Linear Regression System Design: Interview Framework

7 min read 1396 words

1. Problem Framing & Scoping

  • Understand the Goal: Be explicit about the business objective you are solving with linear regression. Example goals:

    • Predicting house prices to power a listing price suggestion feature (minimize absolute price error).
    • Forecasting daily ad revenue for budgeting (minimize percent error / MAPE).
    • Estimating customer lifetime spend as a continuous target for ranking offers.
  • Define the User Experience: Who consumes the predictions and how fresh must they be?

    • UI: real-time price suggestion shown to sellers at listing time (latency <200ms).
    • Batch report: nightly revenue forecast used by finance (latency tolerance hours).
  • Establish Scope & Constraints:

    Drill down on key constraints
    • Scale: rows (10K → 100M), features (10 → 10K), and cardinality of categorical features (e.g., city has 10k unique values).
    • Latency: real-time (<200ms) vs batch (hourly/daily).
    • Data freshness: streaming clicks vs monthly aggregated attributes.
    • Error tolerance: Is a ±5% error acceptable, or do we need calibrated uncertainty estimates?
ℹ️
I want to hear you convert vague product goals into measurable ML objectives. Candidates who skip clarifying the objective (loss to minimize, acceptable latency, scale) lose points quickly. Phrase requirements as concrete metrics we can optimize.

2. Data & Feature Engineering

  • Data Sources (Linear Regression specific):

    • For house price example: listing features (sqft, bedrooms), location (zip code), transaction history, days-on-market, recent comparable sales.
    • For revenue forecast: historical daily revenue, holidays, marketing spend, active campaigns, seasonality signals.
  • Label Generation: Continuous target setup.

    • House price: use final sale price (log-transform if skewed).
    • Revenue: daily total revenue (consider per-user normalization).
    • Document label smoothing choices: use next-30-day average vs single day to reduce noise.
  • Feature Brainstorming (concrete for linear models):

    • Numerical: size, age, price per sqft, historical averages.
    • Categorical: neighborhood (one-hot or target-encode), property type.
    • Interaction / polynomial: sqft × bedrooms, (age)^2 to capture non-linearity.
    • Temporal features: day-of-week, month, days-since-listing.
  • Preprocessing & Practicalities:

    • Missing values: impute median for numeric, “missing” category for categorical.
    • Scaling: Standardize numeric features (critical for gradient descent & regularization).
    • Encoding: prefer target/mean encoding for high-cardinality categories; beware leakage—compute encodings on training folds only.
    • Transform skewed targets/features: log-target for positive-skewed price data.
  • Feature Store / Reproducibility: Define exact pipelines (vectorizers, encoders, scalers) to re-use at inference time.

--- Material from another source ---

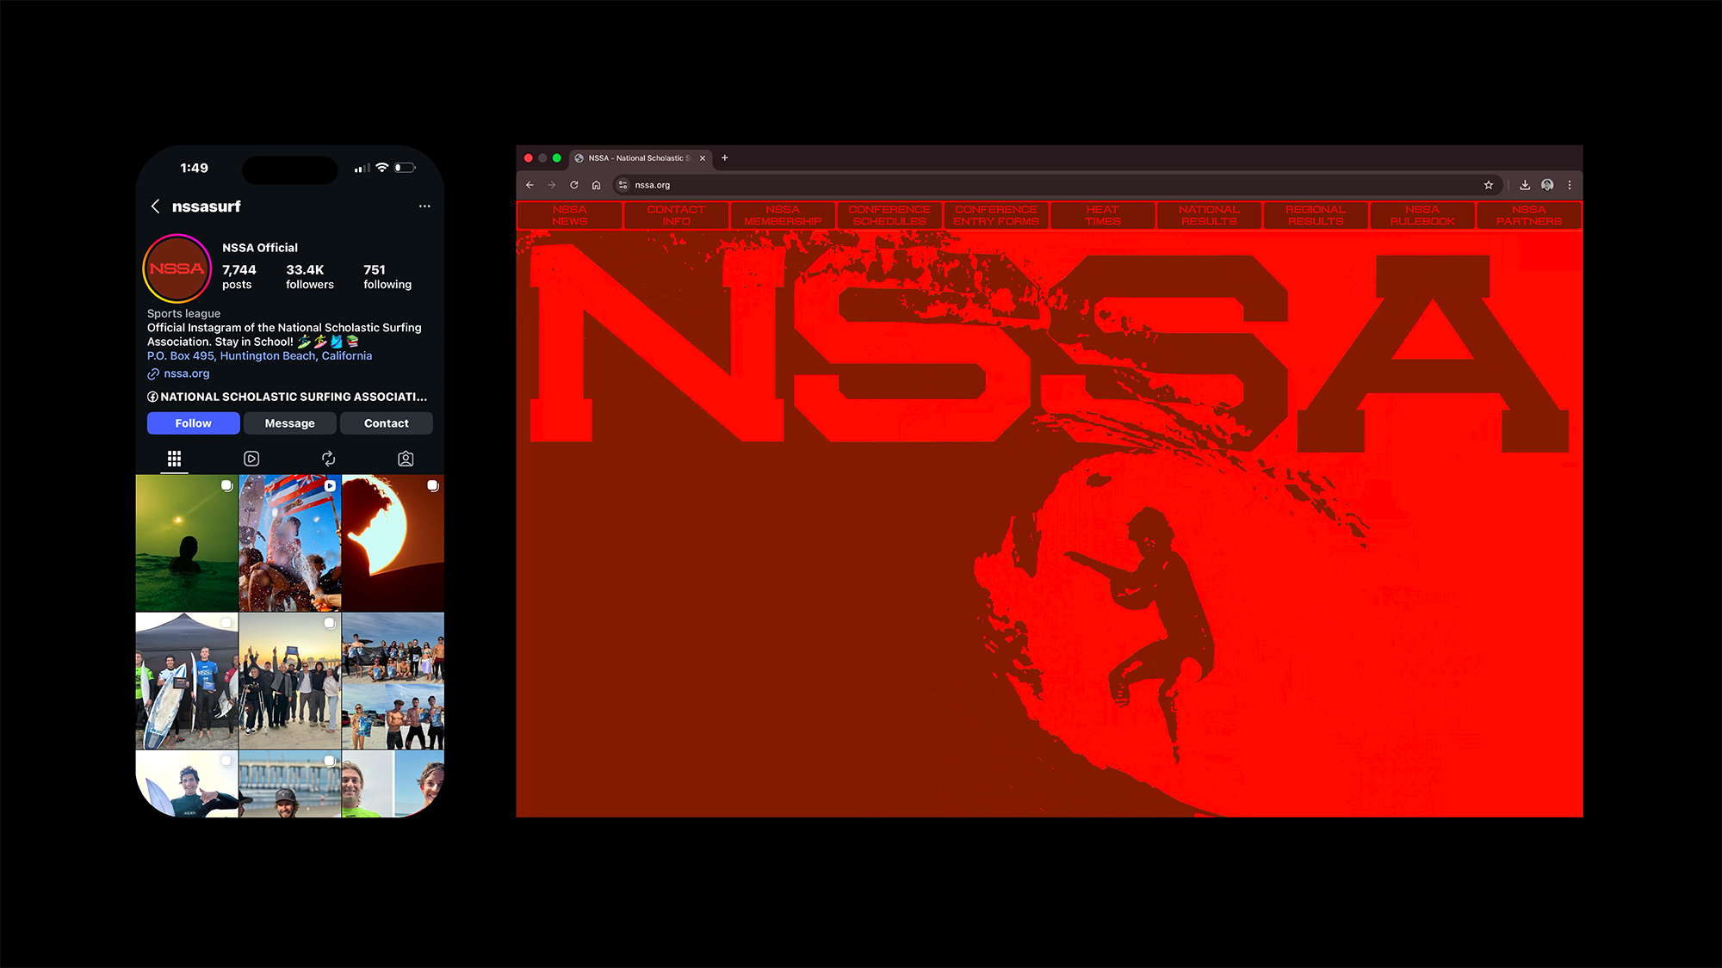Open the Chrome downloads icon
Image resolution: width=1722 pixels, height=968 pixels.
tap(1524, 184)
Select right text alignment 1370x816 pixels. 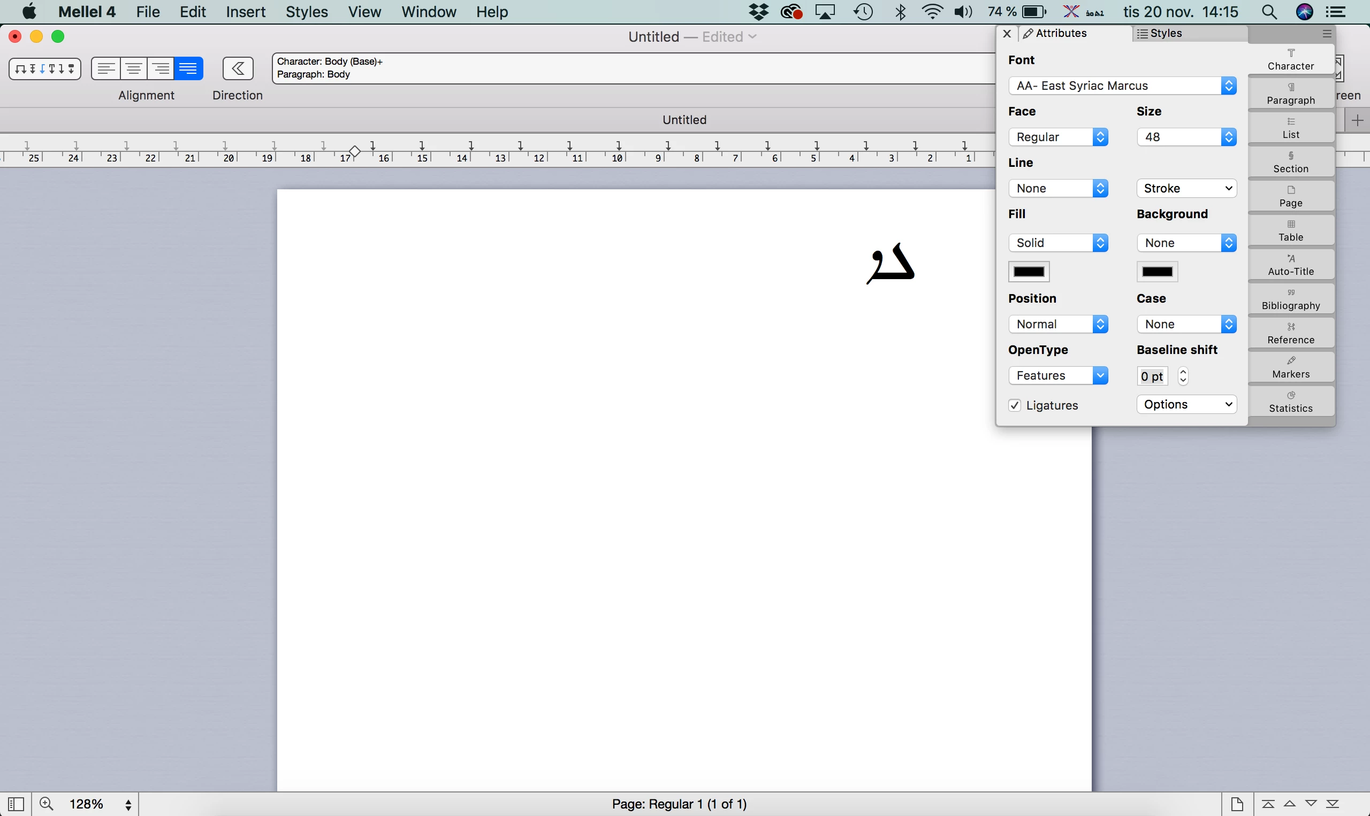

Note: For linear models, engineered features matter more than model complexity. Show concrete reasoning: e.g., instead of deep nets, adding a sqft × age interaction can capture depreciation.

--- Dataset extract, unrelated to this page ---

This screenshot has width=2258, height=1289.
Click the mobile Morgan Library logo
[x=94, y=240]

3. Model Selection: Baseline & Iterations

  • Start with a Simple Baseline:

    • Zero model: predict training mean or median. For house prices, median is robust to outliers.
    • Rule-based baseline: e.g., average price-per-sqft in the neighborhood × sqft.
    • Why: provides a floor; any ML model must beat this.
  • Initial Model Proposal:

    • Closed-form OLS (analytic solution) for small-medium data: fast, interpretable, gives coefficient variance estimates.
    • Iterative solver (Batch/SGD) for large data where matrix inversion is infeasible.
    • Regularized linear models: Ridge (L2) for multicollinearity, Lasso (L1) if expect sparsity in features.
  • Concrete trade-offs for Linear Regression:

    • OLS gives exact solution but is O(d³) for inversion — not feasible when d large (e.g., many one-hots).
    • SGD/Mini-batch: scales to large n, supports streaming retraining, needs learning rate tuning.
    • Lasso can zero coefficients — useful for feature selection when you engineered thousands of interaction terms.
  • Advanced Iterations (when to move beyond linear):

    • Add polynomial features and strong regularization before moving to nonlinear models.
    • If residual analysis shows structured nonlinearity, consider tree-based models or neural nets.
  • Cold Start / New Categories:

    • Use global averages or hierarchical priors (e.g., global → city → neighborhood) and gradually backfill with target-encoding computed with smoothing.
ℹ️
When you pick a model, justify it with data size, feature dimensionality, and interpretability needs. Saying “use X because it’s powerful” without these constraints is weak. Also explicitly mention how you will get coefficient uncertainty (for OLS) if stakeholders need confidence intervals.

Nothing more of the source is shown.